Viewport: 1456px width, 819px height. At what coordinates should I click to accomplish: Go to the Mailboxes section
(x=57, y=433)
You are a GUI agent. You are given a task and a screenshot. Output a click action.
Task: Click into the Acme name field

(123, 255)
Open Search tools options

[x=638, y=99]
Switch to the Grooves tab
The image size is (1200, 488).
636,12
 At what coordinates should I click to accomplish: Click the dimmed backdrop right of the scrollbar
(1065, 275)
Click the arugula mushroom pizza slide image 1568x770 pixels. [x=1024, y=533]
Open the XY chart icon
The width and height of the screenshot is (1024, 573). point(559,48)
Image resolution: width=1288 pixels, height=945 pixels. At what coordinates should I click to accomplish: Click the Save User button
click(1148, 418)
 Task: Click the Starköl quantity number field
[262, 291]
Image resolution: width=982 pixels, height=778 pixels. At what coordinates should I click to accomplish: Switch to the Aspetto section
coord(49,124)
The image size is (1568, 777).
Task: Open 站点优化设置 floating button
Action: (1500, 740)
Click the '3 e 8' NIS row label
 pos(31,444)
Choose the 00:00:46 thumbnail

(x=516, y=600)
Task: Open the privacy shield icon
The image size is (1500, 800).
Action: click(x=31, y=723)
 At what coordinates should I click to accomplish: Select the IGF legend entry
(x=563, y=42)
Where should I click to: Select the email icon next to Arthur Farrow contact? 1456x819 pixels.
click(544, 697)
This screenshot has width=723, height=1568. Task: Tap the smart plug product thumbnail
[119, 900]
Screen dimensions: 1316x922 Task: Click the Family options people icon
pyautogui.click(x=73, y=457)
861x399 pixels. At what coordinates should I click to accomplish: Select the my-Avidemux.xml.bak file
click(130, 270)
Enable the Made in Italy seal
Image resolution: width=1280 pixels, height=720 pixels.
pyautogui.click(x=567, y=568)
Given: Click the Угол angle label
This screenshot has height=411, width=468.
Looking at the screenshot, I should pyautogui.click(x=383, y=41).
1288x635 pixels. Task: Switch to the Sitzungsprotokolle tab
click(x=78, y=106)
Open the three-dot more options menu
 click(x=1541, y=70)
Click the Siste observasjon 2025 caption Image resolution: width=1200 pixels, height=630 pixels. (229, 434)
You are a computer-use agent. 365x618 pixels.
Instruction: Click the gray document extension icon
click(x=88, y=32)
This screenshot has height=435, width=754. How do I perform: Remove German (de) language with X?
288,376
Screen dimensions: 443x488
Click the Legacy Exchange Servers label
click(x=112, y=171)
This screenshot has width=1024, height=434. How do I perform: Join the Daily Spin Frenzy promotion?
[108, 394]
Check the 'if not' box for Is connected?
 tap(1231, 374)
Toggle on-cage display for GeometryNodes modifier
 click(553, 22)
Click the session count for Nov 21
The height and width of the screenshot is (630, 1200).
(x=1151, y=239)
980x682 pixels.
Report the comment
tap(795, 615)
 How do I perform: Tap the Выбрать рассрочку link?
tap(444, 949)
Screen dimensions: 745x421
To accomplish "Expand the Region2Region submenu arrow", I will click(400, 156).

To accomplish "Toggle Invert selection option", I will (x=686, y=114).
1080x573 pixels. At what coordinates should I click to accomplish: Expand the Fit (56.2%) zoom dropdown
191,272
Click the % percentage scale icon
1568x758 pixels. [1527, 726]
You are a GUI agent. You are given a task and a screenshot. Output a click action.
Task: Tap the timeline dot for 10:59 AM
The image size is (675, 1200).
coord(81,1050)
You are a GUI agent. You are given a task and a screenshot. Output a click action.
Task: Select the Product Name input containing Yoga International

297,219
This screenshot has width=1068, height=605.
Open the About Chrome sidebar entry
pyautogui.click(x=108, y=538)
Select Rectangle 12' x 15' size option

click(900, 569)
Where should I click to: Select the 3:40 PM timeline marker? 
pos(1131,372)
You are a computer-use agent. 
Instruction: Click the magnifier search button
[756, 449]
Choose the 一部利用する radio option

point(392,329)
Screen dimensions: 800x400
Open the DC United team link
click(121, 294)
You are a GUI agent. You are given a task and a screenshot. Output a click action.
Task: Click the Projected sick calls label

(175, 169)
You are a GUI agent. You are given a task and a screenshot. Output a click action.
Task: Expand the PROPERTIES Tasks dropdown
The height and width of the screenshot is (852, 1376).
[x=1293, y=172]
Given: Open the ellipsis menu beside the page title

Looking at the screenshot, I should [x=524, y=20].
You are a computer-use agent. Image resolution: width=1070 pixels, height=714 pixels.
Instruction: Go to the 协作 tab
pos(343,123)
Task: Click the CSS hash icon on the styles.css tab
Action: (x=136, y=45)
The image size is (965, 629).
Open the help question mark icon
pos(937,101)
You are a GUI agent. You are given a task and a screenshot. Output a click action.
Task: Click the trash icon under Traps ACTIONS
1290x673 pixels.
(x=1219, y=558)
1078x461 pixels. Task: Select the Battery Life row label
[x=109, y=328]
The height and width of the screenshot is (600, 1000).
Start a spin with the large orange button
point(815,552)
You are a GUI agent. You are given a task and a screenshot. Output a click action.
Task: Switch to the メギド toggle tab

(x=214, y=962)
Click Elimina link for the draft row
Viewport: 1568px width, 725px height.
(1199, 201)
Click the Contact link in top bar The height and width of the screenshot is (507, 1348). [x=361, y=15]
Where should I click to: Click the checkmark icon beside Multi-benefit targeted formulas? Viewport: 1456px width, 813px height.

#### Task to carry out:
Set down each entry exactly as it appears above.

#### Answer for the task:
Viewport: 1456px width, 819px height. At what coordinates should I click to accomplish: Go to the Mailboxes section
(x=57, y=433)
You are a GUI agent. You are given a task and a screenshot. Output a click action.
Task: Click into the Acme name field

(123, 255)
Open Search tools options

[x=638, y=99]
Switch to the Grooves tab
The image size is (1200, 488).
636,12
 At what coordinates should I click to accomplish: Click the dimmed backdrop right of the scrollbar
(1065, 275)
Click the arugula mushroom pizza slide image 1568x770 pixels. [x=1024, y=533]
Open the XY chart icon
The width and height of the screenshot is (1024, 573). point(559,48)
Image resolution: width=1288 pixels, height=945 pixels. At what coordinates should I click to accomplish: Click the Save User button
click(1148, 418)
 Task: Click the Starköl quantity number field
[262, 291]
Image resolution: width=982 pixels, height=778 pixels. At what coordinates should I click to accomplish: Switch to the Aspetto section
coord(49,124)
The image size is (1568, 777).
Task: Open 站点优化设置 floating button
Action: (1500, 740)
Click the '3 e 8' NIS row label
 pos(31,444)
Choose the 00:00:46 thumbnail

(x=516, y=600)
Task: Open the privacy shield icon
The image size is (1500, 800).
Action: click(x=31, y=723)
 At what coordinates should I click to accomplish: Select the IGF legend entry
(x=563, y=42)
Where should I click to: Select the email icon next to Arthur Farrow contact? 1456x819 pixels.
click(544, 697)
This screenshot has width=723, height=1568. Task: Tap the smart plug product thumbnail
[119, 900]
Screen dimensions: 1316x922 Task: Click the Family options people icon
pyautogui.click(x=73, y=457)
861x399 pixels. At what coordinates should I click to accomplish: Select the my-Avidemux.xml.bak file
click(130, 270)
Enable the Made in Italy seal
Image resolution: width=1280 pixels, height=720 pixels.
pyautogui.click(x=567, y=568)
Given: Click the Угол angle label
This screenshot has height=411, width=468.
Looking at the screenshot, I should pyautogui.click(x=383, y=41).
1288x635 pixels. Task: Switch to the Sitzungsprotokolle tab
click(x=78, y=106)
Open the three-dot more options menu
 click(x=1541, y=70)
Click the Siste observasjon 2025 caption Image resolution: width=1200 pixels, height=630 pixels. (229, 434)
You are a computer-use agent. 365x618 pixels.
Instruction: Click the gray document extension icon
click(x=88, y=32)
This screenshot has height=435, width=754. How do I perform: Remove German (de) language with X?
288,376
Screen dimensions: 443x488
Click the Legacy Exchange Servers label
click(x=112, y=171)
This screenshot has width=1024, height=434. How do I perform: Join the Daily Spin Frenzy promotion?
[108, 394]
Check the 'if not' box for Is connected?
 tap(1231, 374)
Toggle on-cage display for GeometryNodes modifier
 click(553, 22)
Click the session count for Nov 21
The height and width of the screenshot is (630, 1200).
(x=1151, y=239)
980x682 pixels.
Report the comment
tap(795, 615)
 How do I perform: Tap the Выбрать рассрочку link?
tap(444, 949)
Screen dimensions: 745x421
To accomplish "Expand the Region2Region submenu arrow", I will click(400, 156).

To accomplish "Toggle Invert selection option", I will (x=686, y=114).
1080x573 pixels. At what coordinates should I click to accomplish: Expand the Fit (56.2%) zoom dropdown
191,272
Click the % percentage scale icon
1568x758 pixels. [1527, 726]
You are a GUI agent. You are given a task and a screenshot. Output a click action.
Task: Tap the timeline dot for 10:59 AM
The image size is (675, 1200).
coord(81,1050)
You are a GUI agent. You are given a task and a screenshot. Output a click action.
Task: Select the Product Name input containing Yoga International

297,219
This screenshot has width=1068, height=605.
Open the About Chrome sidebar entry
pyautogui.click(x=108, y=538)
Select Rectangle 12' x 15' size option

click(900, 569)
Where should I click to: Select the 3:40 PM timeline marker? 
pos(1131,372)
You are a computer-use agent. 
Instruction: Click the magnifier search button
[756, 449]
Choose the 一部利用する radio option

point(392,329)
Screen dimensions: 800x400
Open the DC United team link
click(121, 294)
You are a GUI agent. You are given a task and a screenshot. Output a click action.
Task: Click the Projected sick calls label

(175, 169)
You are a GUI agent. You are given a task and a screenshot. Output a click action.
Task: Expand the PROPERTIES Tasks dropdown
The height and width of the screenshot is (852, 1376).
[x=1293, y=172]
Given: Open the ellipsis menu beside the page title

Looking at the screenshot, I should [x=524, y=20].
You are a computer-use agent. Image resolution: width=1070 pixels, height=714 pixels.
Instruction: Go to the 协作 tab
pos(343,123)
Task: Click the CSS hash icon on the styles.css tab
Action: (x=136, y=45)
The image size is (965, 629).
Open the help question mark icon
pos(937,101)
You are a GUI agent. You are given a task and a screenshot. Output a click action.
Task: Click the trash icon under Traps ACTIONS
1290x673 pixels.
(x=1219, y=558)
1078x461 pixels. Task: Select the Battery Life row label
[x=109, y=328]
The height and width of the screenshot is (600, 1000).
Start a spin with the large orange button
point(815,552)
You are a GUI agent. You are given a task and a screenshot. Output a click action.
Task: Switch to the メギド toggle tab

(x=214, y=962)
Click Elimina link for the draft row
Viewport: 1568px width, 725px height.
(1199, 201)
Click the Contact link in top bar The height and width of the screenshot is (507, 1348). [x=361, y=15]
Where should I click to: Click the checkmark icon beside Multi-benefit targeted formulas? Viewport: 1456px width, 813px height.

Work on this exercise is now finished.